→ **YOUR GOAL**
Using the entries that follow, collect the lines where the word "node" appears.

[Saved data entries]
• • • • • • •
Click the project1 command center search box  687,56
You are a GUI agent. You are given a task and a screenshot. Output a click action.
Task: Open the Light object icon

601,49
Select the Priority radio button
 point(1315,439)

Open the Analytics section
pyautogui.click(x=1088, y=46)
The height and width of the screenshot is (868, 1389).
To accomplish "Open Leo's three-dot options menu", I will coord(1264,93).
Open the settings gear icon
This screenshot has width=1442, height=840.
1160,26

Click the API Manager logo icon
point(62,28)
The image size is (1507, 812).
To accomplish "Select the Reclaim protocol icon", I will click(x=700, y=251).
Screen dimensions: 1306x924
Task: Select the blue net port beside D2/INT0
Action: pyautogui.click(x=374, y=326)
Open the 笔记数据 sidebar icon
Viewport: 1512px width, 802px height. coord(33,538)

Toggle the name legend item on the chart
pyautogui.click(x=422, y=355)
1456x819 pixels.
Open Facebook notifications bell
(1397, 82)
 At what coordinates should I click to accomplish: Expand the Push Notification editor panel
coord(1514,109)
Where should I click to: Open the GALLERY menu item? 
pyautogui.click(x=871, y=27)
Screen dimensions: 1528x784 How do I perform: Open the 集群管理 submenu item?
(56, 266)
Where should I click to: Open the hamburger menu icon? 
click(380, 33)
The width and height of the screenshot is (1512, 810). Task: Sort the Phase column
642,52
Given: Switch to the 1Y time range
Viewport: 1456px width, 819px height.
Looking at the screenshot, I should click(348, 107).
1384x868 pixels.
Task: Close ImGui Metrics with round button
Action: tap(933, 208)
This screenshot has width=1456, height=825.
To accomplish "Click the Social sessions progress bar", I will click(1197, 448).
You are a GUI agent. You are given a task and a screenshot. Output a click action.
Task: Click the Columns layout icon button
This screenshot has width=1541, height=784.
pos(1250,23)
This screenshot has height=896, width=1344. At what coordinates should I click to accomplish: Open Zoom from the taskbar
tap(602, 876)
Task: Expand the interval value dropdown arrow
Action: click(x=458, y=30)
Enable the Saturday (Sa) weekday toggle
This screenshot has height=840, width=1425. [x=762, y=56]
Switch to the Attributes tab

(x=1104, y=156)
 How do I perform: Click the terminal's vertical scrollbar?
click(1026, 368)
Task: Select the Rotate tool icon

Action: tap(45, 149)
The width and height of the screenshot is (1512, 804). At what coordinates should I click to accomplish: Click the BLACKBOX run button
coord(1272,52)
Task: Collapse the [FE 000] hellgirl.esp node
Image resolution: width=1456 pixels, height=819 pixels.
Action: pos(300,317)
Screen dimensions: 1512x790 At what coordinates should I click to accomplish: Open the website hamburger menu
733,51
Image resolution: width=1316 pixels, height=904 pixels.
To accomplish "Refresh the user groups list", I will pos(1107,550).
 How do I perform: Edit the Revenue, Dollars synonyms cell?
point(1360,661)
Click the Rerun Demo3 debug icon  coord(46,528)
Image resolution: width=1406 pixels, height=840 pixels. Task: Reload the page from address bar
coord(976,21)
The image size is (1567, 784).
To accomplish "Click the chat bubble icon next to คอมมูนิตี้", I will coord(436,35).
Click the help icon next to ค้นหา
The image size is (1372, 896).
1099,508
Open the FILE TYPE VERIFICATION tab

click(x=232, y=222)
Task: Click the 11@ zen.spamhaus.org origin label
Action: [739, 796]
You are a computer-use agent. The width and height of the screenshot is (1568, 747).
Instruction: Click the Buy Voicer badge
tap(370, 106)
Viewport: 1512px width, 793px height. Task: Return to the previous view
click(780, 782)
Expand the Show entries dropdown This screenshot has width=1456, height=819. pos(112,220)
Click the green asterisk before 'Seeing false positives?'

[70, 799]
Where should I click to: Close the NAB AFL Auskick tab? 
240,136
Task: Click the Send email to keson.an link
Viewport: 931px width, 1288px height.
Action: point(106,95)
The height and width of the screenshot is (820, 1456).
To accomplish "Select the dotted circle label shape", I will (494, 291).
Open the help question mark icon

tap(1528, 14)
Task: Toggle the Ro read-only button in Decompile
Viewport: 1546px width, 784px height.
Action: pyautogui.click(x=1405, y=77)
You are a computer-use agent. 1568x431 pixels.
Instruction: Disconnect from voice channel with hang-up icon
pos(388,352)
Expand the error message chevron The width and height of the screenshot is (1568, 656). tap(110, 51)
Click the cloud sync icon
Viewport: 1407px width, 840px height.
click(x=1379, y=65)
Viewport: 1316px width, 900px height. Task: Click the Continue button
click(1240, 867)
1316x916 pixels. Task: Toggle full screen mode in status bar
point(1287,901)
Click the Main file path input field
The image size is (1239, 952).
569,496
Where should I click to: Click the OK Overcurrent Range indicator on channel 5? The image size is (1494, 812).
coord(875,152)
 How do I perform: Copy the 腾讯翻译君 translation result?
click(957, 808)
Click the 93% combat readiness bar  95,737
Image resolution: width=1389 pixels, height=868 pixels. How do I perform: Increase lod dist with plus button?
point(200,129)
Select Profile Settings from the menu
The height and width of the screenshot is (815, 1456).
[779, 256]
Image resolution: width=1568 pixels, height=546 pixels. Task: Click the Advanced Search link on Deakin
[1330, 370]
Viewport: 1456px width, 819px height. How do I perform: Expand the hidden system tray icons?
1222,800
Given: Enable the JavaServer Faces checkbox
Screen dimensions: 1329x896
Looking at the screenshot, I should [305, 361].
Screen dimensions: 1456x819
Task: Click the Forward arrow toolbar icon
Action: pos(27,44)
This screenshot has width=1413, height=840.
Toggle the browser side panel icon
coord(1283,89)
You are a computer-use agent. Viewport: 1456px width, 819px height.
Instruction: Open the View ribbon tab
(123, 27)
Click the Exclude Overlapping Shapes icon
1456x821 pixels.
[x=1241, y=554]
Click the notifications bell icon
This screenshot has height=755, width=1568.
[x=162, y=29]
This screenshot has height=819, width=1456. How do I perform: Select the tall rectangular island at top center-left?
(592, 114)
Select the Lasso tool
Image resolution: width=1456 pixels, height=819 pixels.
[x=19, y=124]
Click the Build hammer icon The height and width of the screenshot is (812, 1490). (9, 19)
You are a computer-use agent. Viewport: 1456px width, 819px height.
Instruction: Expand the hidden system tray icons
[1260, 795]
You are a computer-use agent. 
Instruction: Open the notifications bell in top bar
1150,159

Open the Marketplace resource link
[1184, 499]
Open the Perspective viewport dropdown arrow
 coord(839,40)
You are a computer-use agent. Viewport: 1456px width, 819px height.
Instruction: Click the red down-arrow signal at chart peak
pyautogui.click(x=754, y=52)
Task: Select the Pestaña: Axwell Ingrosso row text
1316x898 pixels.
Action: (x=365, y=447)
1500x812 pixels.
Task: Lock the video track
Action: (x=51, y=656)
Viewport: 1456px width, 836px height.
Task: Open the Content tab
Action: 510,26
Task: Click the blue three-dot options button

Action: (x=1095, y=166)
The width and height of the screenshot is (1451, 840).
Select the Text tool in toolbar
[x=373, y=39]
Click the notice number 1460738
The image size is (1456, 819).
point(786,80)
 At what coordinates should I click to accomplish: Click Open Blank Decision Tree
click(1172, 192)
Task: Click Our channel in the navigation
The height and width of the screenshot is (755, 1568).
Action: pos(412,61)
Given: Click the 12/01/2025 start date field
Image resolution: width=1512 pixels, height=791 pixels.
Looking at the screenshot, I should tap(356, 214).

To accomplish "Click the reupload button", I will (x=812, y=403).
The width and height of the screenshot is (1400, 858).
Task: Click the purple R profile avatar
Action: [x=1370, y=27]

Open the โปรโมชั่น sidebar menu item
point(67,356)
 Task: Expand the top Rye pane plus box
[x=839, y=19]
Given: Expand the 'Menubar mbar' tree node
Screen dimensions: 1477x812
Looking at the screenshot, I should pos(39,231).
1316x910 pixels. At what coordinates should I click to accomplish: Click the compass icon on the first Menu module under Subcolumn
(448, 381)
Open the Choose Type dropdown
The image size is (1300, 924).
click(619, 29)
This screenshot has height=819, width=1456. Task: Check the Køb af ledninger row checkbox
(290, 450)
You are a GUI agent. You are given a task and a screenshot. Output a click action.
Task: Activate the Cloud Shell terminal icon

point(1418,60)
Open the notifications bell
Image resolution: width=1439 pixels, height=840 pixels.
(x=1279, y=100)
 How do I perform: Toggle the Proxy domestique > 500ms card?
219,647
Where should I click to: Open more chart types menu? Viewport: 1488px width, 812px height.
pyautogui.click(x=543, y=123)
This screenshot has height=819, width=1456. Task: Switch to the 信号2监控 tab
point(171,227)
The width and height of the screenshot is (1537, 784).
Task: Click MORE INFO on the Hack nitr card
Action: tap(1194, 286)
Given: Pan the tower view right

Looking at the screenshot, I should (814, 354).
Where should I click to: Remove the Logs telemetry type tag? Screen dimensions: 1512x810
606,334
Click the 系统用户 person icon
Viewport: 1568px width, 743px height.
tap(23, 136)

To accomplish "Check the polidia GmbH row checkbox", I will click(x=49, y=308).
• • • • • • •
→ **THE COMPLETED TASK**
Task: Collapse the [FE 000] hellgirl.esp node
Given: Expand the 'Menubar mbar' tree node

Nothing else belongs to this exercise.